Monday, March 23, 2009

The Inadequacy of Religious Reasons


I have been making a claim for some time informally, and wanted to spell it out more clearly. My claim concerns what reasons an agent may count as metaphysically adequate for acting. Put more eloquently, false ontologies cannot ground reasons for acting. I call this principle, the principle of metaphysical adequacy:


POMA: An agent with reason R cannot be justified in doing A as long as R is derived in principle from a false ontology.

Add a few premises and you get something like:

(1) POMA
(2) Religious literal interpretations or sources of revelation are derived from false ontologies
(3) Therefore, no agent with a religious reason can be justified in doing A, or ~A.

When one tries to capture the nature of practical reasoning, the positive thesis about what constitute the range of practical reasoning provide us with a way of thinking about what is both rational and irrational. In this case, (2) advances a wide claim, a net intended to ensnare the rationality of religious considerations. Literal interpretations and divine revelation provide no reasonable evidential weight for deliberation, and count as irrational. In the age where one could hardly deny the authority of science and its advancements, thinking that reasons are generated by interpretation and revelation take on board too much metaphysical baggage.

I feel (2) is a stronger and more robust way of advancing the claim that we can only act on true reasons. The problem with putting the epistemic constraint on reasons is that the epistemic constraint is always very general, and the problem is construed in terms of motivation for acting moral reasons. The problem of acting on true reasons isn't held in the same regard post B. William's Internal and External Reasons. In extremely simple cases, it is easy to see its relevance. Bernard Williams uses the example of a glass of petrol when someone thinks it is a glass of gin and tonic. Clearly, if this person acts on his belief, then the mere fact the glass is petrol nullifies this person's reason R for doing A. That person can be said to be no longer justified.

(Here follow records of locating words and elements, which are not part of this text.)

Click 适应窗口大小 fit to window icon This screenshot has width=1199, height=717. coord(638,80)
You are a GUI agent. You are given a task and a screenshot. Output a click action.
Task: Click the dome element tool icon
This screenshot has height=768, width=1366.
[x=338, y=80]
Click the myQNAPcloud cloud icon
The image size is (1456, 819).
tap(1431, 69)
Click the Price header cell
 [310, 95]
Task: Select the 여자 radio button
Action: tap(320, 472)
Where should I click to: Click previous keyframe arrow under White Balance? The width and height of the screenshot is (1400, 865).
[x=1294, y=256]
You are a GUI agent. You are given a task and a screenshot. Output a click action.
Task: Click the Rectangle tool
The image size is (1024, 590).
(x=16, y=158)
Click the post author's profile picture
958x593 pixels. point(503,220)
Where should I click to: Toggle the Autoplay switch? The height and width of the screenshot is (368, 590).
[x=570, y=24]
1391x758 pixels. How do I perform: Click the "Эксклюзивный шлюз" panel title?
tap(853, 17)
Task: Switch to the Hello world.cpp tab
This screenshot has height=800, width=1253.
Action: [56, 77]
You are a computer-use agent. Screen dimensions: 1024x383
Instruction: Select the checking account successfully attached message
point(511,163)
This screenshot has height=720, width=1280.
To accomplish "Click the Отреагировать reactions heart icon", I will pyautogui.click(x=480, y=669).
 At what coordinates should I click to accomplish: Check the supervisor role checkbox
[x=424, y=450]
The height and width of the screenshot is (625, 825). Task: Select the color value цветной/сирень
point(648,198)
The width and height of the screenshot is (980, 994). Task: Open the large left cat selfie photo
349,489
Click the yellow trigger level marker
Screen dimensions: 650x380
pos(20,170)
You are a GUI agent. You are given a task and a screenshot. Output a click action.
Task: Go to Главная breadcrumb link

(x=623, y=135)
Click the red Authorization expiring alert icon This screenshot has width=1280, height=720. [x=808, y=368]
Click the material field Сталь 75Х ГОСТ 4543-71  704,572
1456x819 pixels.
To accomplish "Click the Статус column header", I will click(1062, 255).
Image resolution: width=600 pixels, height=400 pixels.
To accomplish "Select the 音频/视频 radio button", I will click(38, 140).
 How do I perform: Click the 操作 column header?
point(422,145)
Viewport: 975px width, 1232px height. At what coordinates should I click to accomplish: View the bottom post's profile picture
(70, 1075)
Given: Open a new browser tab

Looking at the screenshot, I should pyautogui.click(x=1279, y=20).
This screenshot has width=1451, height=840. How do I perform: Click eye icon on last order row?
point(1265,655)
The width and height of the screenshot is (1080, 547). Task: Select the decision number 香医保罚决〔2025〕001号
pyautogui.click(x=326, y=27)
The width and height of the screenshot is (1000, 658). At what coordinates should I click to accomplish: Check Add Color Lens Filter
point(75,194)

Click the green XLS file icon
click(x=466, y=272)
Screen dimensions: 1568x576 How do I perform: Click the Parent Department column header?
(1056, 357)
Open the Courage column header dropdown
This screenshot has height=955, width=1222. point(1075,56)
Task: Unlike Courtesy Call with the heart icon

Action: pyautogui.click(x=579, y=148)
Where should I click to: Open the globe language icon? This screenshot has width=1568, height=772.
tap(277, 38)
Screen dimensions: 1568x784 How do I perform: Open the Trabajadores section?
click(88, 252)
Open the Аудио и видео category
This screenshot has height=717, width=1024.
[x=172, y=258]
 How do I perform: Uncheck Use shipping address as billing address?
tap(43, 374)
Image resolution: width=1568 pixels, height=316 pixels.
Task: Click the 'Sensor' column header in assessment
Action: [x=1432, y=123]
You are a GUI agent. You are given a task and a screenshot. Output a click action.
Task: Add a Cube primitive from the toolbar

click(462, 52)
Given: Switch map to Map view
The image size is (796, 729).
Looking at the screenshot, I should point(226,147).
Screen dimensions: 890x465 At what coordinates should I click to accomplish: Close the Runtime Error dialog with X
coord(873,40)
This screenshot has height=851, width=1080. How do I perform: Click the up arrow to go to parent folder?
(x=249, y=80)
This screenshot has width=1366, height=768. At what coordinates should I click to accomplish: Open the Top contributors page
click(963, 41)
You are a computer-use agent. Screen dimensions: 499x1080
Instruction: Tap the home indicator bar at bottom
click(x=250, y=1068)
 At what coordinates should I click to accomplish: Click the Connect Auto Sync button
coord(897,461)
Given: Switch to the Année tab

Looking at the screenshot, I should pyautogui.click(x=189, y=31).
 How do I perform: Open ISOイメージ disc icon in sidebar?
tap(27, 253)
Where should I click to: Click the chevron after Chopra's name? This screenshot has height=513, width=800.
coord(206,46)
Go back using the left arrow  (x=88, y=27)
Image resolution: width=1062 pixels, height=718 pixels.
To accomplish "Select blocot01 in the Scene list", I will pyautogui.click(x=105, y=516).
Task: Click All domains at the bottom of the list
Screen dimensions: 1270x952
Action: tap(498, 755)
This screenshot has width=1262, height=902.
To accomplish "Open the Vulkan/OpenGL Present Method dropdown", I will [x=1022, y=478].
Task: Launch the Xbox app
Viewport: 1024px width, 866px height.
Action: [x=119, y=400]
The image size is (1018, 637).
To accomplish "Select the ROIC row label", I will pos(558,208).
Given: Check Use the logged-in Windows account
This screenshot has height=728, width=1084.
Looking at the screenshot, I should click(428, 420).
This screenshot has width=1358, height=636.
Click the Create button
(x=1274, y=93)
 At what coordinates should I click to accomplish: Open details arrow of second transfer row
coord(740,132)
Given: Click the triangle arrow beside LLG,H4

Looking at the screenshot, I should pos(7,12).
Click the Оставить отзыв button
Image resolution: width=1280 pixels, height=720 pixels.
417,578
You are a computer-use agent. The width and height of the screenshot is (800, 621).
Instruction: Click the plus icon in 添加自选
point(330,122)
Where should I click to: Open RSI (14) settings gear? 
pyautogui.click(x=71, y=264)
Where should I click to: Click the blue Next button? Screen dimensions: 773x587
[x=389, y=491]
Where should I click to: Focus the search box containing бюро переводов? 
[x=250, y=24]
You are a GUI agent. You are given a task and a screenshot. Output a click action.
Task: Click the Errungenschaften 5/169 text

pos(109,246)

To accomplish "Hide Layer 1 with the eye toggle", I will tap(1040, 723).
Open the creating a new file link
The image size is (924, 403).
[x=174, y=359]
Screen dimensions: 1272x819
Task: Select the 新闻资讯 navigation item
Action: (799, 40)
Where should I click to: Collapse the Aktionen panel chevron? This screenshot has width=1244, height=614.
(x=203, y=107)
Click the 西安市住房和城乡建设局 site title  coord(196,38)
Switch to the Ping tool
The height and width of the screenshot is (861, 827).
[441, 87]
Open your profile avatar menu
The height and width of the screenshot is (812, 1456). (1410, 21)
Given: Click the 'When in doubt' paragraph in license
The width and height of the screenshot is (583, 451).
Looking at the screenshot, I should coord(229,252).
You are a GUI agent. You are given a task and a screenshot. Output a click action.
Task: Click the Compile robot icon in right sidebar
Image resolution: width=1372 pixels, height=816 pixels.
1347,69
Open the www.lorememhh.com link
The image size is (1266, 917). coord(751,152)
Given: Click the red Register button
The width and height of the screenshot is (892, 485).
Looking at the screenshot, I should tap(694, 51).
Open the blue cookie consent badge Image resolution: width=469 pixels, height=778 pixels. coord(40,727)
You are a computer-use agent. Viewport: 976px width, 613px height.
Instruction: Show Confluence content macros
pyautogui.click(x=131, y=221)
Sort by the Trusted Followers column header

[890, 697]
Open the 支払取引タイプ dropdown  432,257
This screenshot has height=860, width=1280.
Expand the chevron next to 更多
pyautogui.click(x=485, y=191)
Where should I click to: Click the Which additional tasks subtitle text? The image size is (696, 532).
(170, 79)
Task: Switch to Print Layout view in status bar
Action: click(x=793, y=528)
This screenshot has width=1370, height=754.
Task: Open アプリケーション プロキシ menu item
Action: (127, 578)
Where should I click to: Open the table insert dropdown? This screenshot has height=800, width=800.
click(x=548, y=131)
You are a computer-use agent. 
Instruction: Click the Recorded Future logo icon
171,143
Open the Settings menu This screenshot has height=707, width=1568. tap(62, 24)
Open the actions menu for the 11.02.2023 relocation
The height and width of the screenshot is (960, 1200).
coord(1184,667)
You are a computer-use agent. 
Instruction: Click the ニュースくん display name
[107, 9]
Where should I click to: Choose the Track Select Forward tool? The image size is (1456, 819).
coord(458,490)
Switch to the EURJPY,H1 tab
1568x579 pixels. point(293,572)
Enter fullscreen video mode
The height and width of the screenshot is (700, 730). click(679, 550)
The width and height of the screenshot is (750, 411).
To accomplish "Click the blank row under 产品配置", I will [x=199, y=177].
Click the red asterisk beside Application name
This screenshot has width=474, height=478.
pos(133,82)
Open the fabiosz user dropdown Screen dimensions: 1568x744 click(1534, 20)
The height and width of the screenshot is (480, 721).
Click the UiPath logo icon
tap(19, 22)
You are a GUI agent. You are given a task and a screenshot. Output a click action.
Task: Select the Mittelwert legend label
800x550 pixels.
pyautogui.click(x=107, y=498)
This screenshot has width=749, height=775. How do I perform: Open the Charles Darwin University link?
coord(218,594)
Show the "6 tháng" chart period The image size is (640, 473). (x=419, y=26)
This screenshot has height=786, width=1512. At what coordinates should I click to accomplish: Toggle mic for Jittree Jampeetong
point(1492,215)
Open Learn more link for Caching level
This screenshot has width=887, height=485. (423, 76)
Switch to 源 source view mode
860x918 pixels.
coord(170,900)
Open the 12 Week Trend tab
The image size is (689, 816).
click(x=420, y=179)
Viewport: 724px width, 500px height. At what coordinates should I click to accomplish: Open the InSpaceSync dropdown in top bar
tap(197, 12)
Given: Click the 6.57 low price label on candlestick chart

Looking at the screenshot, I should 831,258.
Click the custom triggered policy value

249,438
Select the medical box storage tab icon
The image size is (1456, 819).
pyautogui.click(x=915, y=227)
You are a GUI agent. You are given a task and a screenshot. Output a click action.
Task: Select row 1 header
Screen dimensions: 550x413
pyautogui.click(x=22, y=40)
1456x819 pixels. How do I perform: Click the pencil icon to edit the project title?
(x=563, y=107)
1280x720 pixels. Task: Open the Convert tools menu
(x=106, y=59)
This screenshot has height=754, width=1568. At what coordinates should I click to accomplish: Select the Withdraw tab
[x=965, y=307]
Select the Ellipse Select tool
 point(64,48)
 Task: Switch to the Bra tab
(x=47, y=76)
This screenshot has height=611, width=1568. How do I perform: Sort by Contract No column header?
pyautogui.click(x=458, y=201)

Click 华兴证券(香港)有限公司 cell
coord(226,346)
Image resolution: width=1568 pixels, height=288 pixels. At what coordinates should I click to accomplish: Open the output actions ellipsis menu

In stronger cases, the epistemic constraint requires a commitment to what is metaphysically adequate. Imagine Suzie is a fundamentalist Mormon. Her faith and community do not endorse R, where R might be “Abortion is morally permissible.” In fact, following her faith, she is dedicated to ~R. However, according to (1) and (2), ~R cannot be true. The Mormon faith isn't a good view of the universe and what it proposes about the nature of abortion is false. As such, if we want to ground considerations against abortion, they cannot be religiously-based. I imagine it is still feasible to entertain metaphysically adequate considerations against abortion just as much as it's opposite.

Now, the problem of religion becomes clear. There is no principled way to discriminate against what other religions claim and what others do. Is the Bible more reliable than the Lotus Sutra? Buddhism and Christianity are far apart on many issues, and to think that there is a way to discriminate within religion itself is foolhardy. Religions ascribe to particular beliefs about the authority of some reasons over others. These views are extreme enough to warrant consideration that they could ever fulfill any metaphysically adequate criterion. This problem comes in view when we see extreme cases where the diachronic elements of our history stand unconnected to ancient Biblical times. In Leviticus, I am to stone any child I would have in the future for talking back to me. Yet, I can't think that has any potential to ground moral reason I am to act on.

To summarize, I haven't claimed any positive proposal as to what is metaphysically adequate, that is a true ontology. However, I think we can take some clues from a more dedicated openness to learn just what our reasoning is psychologically, and perhaps, those sciences having contributed so much to human understanding might offer glimpses into the nature of practical reasoning. Until then, I am skeptical and continually remain so that religions satisfy any threshold of certainty beyond themselves to justify a moral reason. Moreover, if a non-naturalism is to succeed in grounding reasons, then those reasons cannot (at least) derive from religion. Whatever the source of normativity, that is the source of our reasons for acting must demonstrate an adequate story as to where those reasons originate and how they function for moral deliberation.

3 comments:

Joseph Hinman (Metacrock) said...

I hear you on this split thing. I have the same problem. I had no formal training in analytical except into courses, but I've taken a lot classes in Continental and did doctoral work in history of ideas and studied the Phenomenological crowd.

great blog. I'm linking to it.

Jeff Carter said...

I don't think it's a problem for me any more. You might want to check out the "Limits of Reason" series on my website.

Reasoning that there is a God and knowing God are two different things. Knowledge comes only through an inward encounter. This is, in fact, the salvation experience. I think phenomenologist Michel Henry did some great work on this, showing that the inner life is the true life and in fact, the only life we know.

Carbondale Chasmite said...

Jeff,

I don't want to speak past each other. Nothing philosophically fruitful happens that way.

Are you disregarding the nature of the post? The post is about practical reasoning, not metaphysical or speculative reasoning.